WORK ORDER:
Pull every line containing the word "table" from the records.

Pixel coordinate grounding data
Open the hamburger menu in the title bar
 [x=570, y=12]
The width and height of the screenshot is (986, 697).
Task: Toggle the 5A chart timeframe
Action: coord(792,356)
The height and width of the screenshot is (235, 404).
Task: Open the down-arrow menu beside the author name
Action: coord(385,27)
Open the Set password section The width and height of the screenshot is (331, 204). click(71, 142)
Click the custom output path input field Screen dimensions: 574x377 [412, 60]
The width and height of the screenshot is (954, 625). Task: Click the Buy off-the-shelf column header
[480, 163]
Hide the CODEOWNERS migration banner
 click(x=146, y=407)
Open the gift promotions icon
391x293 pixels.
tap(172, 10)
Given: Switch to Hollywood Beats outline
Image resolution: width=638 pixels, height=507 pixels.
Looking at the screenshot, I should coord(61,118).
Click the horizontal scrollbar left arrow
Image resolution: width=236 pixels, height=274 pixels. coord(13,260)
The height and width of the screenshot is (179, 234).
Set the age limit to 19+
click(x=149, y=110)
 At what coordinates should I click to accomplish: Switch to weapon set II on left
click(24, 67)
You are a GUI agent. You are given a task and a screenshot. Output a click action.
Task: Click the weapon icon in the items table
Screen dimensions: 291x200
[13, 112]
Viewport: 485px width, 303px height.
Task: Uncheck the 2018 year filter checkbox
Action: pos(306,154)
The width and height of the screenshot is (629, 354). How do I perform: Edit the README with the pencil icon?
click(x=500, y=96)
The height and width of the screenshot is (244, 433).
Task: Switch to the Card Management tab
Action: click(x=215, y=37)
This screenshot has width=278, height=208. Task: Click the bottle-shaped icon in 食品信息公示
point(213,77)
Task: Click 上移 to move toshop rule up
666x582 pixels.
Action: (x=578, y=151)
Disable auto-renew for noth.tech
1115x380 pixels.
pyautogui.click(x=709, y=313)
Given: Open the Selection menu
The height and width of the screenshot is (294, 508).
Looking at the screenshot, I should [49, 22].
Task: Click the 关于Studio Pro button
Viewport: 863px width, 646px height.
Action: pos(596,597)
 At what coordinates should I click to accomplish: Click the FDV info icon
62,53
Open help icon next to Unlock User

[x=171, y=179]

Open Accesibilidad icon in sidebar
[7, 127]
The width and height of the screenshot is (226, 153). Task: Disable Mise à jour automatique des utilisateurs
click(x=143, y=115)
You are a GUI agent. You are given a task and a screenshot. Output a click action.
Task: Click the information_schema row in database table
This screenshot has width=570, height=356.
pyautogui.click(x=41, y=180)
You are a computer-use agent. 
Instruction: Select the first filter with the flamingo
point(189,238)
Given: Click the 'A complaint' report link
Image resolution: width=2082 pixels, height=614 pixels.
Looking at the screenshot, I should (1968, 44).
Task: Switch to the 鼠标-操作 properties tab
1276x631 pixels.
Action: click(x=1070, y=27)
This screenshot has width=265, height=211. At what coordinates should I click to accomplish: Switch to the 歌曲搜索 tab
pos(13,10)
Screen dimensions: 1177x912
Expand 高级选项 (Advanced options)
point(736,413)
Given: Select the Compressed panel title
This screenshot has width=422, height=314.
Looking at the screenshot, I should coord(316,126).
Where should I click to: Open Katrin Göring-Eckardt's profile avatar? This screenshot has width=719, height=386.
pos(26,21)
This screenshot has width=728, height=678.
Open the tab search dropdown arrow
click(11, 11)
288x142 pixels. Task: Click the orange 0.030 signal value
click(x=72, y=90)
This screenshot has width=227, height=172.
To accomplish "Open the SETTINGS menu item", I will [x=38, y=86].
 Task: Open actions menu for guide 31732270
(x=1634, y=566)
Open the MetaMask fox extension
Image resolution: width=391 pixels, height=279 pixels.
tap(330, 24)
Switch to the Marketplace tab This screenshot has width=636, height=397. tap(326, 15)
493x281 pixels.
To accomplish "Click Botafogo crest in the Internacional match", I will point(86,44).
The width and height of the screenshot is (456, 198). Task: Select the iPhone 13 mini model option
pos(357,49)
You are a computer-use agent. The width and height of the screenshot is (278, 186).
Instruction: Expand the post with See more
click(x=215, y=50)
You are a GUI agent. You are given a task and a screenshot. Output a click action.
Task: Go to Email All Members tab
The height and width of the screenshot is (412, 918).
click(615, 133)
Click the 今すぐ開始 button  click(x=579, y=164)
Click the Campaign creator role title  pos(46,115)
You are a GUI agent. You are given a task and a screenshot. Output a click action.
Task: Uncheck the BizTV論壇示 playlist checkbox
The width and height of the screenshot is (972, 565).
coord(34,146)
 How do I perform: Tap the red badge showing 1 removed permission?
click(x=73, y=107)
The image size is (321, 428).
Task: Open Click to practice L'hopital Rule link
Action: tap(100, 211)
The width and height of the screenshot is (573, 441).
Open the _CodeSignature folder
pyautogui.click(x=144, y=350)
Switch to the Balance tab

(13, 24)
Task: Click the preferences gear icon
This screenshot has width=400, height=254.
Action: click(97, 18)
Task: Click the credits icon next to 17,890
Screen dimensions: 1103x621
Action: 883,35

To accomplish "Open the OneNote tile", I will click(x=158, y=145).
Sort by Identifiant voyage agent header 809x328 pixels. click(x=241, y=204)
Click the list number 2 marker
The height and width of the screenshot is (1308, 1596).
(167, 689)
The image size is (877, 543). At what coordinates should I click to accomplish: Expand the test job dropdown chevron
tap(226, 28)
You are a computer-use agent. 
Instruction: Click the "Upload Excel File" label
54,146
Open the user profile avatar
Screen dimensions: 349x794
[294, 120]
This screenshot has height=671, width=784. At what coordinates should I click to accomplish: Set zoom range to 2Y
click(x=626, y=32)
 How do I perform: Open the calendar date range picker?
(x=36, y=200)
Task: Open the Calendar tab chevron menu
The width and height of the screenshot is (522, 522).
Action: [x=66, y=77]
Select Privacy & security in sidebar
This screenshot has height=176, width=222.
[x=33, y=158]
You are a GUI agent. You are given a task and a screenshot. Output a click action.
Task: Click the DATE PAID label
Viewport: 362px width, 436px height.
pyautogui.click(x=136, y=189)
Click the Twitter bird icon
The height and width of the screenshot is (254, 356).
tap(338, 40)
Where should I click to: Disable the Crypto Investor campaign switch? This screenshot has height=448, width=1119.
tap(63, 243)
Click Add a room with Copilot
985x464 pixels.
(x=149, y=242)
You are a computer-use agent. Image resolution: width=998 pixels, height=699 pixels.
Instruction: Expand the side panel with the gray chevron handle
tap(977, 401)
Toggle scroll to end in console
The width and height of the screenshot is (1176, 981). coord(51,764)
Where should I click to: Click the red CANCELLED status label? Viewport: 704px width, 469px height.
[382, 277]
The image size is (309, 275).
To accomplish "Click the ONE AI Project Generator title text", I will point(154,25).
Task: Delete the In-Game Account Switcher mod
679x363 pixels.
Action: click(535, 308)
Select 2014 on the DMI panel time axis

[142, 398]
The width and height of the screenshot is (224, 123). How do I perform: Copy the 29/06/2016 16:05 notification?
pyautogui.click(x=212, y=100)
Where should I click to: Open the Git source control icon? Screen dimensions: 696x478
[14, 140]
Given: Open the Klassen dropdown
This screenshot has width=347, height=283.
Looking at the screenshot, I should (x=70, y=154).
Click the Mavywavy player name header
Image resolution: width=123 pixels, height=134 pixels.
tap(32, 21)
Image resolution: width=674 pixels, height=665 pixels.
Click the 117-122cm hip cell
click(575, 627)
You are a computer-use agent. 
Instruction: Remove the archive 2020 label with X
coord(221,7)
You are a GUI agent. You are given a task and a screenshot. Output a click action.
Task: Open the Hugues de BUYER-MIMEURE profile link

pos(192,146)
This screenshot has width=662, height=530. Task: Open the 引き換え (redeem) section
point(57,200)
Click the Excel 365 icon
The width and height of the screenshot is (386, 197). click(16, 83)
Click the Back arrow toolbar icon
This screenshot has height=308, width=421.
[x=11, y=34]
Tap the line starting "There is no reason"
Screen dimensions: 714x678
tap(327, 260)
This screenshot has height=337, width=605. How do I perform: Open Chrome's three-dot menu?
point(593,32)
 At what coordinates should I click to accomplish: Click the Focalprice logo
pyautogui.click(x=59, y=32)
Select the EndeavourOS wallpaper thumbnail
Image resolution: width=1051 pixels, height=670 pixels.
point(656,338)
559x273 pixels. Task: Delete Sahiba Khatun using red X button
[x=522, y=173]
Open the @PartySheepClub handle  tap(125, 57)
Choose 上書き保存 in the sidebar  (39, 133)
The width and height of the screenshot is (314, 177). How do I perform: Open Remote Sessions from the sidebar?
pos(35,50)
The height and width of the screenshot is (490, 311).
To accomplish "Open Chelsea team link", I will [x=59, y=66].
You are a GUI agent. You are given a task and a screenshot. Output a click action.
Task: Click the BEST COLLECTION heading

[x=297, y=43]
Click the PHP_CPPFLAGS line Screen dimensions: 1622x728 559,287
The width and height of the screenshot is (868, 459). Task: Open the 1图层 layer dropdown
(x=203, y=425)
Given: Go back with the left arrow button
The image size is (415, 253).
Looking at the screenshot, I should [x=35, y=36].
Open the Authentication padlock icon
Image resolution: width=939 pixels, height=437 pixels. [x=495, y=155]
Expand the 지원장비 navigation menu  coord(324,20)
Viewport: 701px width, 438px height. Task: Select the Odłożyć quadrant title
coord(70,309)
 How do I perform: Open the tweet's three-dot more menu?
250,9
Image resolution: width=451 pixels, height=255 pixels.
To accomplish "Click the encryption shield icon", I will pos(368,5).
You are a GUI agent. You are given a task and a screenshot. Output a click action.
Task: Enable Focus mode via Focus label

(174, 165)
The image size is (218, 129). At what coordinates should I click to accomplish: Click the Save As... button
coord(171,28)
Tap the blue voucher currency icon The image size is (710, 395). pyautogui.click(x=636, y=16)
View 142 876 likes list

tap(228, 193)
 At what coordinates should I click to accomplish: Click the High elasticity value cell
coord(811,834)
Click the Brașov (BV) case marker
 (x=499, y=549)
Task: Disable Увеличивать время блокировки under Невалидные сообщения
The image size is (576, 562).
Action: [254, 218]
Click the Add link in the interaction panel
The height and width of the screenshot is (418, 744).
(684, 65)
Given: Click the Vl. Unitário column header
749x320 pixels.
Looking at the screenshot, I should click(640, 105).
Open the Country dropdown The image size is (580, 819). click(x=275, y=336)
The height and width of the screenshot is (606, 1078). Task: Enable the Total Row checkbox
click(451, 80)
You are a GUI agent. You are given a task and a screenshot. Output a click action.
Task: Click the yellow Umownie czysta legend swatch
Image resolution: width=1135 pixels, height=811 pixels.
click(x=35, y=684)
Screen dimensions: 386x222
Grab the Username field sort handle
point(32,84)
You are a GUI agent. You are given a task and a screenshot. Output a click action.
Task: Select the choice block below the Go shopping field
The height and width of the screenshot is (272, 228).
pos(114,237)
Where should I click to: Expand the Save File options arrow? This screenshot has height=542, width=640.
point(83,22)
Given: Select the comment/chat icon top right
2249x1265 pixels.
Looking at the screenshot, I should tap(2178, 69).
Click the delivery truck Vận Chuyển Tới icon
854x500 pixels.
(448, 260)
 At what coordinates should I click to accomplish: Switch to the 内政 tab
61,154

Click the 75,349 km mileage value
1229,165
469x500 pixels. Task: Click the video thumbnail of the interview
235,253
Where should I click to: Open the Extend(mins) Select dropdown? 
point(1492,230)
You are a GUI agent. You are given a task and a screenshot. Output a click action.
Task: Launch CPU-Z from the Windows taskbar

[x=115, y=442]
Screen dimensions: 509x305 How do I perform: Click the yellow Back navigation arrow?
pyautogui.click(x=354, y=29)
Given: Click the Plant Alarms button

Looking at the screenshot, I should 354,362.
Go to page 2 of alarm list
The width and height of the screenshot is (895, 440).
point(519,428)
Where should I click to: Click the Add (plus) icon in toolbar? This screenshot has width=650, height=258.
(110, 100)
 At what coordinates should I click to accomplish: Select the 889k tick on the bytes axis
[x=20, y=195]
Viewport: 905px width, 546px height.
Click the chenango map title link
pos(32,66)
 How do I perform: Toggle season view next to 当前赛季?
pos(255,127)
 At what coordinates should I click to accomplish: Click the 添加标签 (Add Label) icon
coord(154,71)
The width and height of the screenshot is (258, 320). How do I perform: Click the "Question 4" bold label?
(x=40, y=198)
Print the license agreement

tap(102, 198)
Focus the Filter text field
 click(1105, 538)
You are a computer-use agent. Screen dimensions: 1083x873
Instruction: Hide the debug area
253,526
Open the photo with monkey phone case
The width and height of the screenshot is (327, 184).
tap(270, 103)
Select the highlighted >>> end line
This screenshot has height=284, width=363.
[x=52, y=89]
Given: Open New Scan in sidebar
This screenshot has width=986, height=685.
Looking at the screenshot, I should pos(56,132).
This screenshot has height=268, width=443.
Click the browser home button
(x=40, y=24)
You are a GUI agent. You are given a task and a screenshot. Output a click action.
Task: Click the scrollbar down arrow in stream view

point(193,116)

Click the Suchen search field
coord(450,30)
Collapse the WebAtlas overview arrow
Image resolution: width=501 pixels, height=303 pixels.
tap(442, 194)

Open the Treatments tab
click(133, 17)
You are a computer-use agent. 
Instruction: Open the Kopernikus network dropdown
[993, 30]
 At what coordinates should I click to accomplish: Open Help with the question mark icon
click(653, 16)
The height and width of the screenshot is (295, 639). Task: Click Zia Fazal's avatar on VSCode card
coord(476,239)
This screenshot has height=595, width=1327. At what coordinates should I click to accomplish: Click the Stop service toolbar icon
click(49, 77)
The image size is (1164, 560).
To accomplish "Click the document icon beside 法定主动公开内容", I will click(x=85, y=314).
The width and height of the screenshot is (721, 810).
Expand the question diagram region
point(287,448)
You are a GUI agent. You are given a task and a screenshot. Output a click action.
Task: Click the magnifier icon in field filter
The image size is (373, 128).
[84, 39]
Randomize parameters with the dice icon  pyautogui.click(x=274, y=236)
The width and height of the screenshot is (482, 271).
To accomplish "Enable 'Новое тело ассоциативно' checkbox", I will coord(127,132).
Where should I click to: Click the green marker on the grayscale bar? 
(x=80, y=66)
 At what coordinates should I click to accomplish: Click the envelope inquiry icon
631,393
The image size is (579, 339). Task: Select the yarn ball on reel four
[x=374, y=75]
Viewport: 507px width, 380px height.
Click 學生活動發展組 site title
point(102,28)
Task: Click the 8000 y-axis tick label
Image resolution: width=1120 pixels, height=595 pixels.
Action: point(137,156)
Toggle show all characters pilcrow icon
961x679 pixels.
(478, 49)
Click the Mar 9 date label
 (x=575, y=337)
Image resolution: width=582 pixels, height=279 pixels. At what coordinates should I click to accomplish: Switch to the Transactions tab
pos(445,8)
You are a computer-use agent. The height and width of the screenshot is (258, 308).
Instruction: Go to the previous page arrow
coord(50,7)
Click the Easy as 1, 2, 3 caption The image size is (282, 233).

EXERCISE OUTPUT:
Task: Click the weapon icon in the items table
Task: Click the information_schema row in database table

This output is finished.